Y así nos volvemos a encontrar, una mañana de 1975, en pleno paso del Khyber compartiendo el pan y la sal con los temibles guerreros patanes. Antes de recibir en la frontera de la India una lluvia de pétalos de rosas que nos arrojan lanceros a caballo, y deshacernos en lágrimas al escuchar una vibrante
Marsellesa
tocada por la fanfarria de las fuerzas de seguridad. Mi querida India no repara en esfuerzos a la hora de ofrecer su rostro más generoso. En Delhi, Indira Gandhi, entonces primera ministra, recibe en su residencia a nuestro editor y a los libreros, que pronto van a dar a conocer el relato de la lucha de su país por la liberación. En Jaipur, el marajá y su corte nos ofrecen un gran partido de polo. En Katmandú, el rey del Nepal reúne a los visitantes a los pies de su
diwan
real.
En el avión de regreso hacia París, los viajeros encargan más de doscientos mil ejemplares para los escaparates del verano. El libro se llamará
Esta noche, la libertad
. Es una abreviación de la célebre frase que pronunció Nehru, la noche de la independencia, cuando exclamó: «Esta noche, cuando los hombres duerman, la India se despertará en libertad.»
Traducido simultáneamente al italiano, al español, al alemán y al inglés,
Esta noche, la libertad
pronto encabezará las listas de ventas. Muchos libreros transformarán sus escaparates en templos dedicados a la India, mezclando los ejemplares de
Esta noche, la libertad
con una exposición de álbumes, guías, memorias y relatos consagrados al país de Gandhi. Muchos de ellos atraerán a los clientes quemando bastoncillos de incienso que darán un toque oriental a sus tiendas.

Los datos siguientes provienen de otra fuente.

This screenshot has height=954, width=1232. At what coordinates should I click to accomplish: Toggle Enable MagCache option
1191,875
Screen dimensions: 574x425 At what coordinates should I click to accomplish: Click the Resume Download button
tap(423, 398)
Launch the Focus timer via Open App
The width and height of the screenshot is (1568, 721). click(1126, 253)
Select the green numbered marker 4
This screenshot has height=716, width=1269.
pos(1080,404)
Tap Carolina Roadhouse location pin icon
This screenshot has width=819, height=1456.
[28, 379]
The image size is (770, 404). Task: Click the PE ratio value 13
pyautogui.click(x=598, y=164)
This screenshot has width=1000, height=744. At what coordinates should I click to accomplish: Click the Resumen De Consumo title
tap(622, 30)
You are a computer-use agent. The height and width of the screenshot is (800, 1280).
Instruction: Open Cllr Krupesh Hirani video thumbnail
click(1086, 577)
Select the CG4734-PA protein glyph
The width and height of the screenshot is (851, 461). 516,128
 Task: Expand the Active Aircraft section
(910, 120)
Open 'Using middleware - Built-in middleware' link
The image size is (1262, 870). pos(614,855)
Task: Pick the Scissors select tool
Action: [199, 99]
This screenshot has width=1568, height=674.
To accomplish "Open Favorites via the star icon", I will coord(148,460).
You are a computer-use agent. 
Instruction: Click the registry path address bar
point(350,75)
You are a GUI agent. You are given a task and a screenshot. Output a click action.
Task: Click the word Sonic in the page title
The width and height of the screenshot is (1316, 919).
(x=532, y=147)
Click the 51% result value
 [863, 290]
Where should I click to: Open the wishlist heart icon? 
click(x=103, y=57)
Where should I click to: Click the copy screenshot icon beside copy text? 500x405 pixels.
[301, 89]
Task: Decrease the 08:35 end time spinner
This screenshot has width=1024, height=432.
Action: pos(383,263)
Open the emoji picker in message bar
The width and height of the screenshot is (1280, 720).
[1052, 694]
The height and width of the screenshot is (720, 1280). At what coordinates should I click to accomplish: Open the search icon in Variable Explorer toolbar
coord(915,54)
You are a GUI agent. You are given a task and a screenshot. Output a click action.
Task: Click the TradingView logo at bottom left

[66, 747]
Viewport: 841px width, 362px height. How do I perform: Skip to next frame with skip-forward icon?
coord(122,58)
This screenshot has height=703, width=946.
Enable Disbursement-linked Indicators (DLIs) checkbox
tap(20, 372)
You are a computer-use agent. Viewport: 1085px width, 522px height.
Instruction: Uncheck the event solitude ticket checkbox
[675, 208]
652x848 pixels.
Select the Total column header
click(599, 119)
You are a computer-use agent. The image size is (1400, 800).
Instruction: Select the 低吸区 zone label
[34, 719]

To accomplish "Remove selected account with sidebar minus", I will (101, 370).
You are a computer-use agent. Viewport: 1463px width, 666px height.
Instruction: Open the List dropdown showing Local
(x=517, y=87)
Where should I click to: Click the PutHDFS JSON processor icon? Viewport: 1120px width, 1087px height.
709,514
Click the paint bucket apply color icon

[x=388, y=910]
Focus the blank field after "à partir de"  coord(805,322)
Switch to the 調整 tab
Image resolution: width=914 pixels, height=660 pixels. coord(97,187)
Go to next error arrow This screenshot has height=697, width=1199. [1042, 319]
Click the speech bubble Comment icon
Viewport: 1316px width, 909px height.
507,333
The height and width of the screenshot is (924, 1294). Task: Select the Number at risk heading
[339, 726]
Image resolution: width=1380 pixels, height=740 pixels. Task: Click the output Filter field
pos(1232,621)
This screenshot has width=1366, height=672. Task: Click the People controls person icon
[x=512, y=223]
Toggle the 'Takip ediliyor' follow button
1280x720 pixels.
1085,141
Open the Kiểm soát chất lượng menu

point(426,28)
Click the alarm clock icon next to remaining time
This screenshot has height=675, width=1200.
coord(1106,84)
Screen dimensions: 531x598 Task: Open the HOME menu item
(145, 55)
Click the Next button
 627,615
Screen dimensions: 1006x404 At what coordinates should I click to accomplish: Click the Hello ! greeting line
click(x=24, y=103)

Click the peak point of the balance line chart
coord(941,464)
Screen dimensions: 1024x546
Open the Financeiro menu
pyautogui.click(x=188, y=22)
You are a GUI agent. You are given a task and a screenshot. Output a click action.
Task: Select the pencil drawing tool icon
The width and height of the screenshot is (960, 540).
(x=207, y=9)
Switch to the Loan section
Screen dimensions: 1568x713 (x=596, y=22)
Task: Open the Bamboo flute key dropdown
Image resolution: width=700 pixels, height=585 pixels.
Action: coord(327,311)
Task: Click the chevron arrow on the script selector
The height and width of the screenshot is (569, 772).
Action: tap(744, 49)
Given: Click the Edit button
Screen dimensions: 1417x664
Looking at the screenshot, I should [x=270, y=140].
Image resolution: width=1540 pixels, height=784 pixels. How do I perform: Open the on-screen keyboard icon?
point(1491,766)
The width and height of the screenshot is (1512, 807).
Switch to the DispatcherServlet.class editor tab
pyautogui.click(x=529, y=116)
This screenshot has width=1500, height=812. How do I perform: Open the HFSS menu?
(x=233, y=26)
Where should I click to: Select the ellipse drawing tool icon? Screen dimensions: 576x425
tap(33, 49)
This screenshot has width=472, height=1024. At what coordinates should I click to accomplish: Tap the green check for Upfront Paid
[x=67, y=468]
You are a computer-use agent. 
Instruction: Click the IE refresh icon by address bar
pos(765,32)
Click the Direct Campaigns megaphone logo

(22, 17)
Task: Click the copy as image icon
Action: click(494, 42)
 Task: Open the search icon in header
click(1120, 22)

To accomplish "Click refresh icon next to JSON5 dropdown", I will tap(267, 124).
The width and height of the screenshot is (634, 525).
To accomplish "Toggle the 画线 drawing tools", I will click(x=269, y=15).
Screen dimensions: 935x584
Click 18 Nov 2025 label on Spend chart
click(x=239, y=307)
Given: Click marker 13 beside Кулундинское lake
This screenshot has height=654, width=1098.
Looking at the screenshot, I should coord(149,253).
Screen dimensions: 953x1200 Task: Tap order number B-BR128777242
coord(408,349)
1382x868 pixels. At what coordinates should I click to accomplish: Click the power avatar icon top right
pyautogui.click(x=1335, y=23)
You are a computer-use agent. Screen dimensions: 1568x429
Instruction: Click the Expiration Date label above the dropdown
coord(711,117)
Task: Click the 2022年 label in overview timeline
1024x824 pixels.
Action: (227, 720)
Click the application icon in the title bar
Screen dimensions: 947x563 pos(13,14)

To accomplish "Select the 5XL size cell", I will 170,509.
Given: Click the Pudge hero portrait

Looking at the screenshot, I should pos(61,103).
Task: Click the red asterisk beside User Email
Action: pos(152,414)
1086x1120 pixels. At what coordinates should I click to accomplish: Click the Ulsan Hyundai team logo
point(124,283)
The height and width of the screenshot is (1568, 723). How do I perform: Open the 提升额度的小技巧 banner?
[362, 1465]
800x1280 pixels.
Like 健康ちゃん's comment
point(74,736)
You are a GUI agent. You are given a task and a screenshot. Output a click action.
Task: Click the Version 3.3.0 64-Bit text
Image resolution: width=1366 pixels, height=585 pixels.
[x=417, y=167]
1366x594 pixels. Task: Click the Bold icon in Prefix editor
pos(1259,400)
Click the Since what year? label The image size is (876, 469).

En España, donde me invitan a una gira de promoción, el título de nuestro libro casi provoca un grave incidente político. En efecto, el libro llega a los escaparates en el momento en el que el general Franco vive sus últimas horas en el Palacio del Pardo. Todo el país está pendiente de la agonía del dictador. Ante el temor de que el título
Esta noche, la libertad
, se interprete como una provocación, hay libreros precavidos que colocan en sus escaparates imponentes carteles en los que declaran que «El nuevo libro de Lapierre y Collins no trata acerca de los dolorosos acontecimientos que vive España en este momento».
El inmenso éxito comercial de
Esta noche, la libertad
me ofrece los medios para realizar la promesa que me había hecho en el curso de mi investigación: la de mostrar mi agradecimiento a la India por la hospitalidad que me ha ofrecido. He entrevistado a varios centenares de personas, ricos, pobres, marajás,
coolies
del puerto de Calcuta, humildes campesinos. Todos me han acogido con tanta generosidad que ha llegado la hora de expresarles mi gratitud.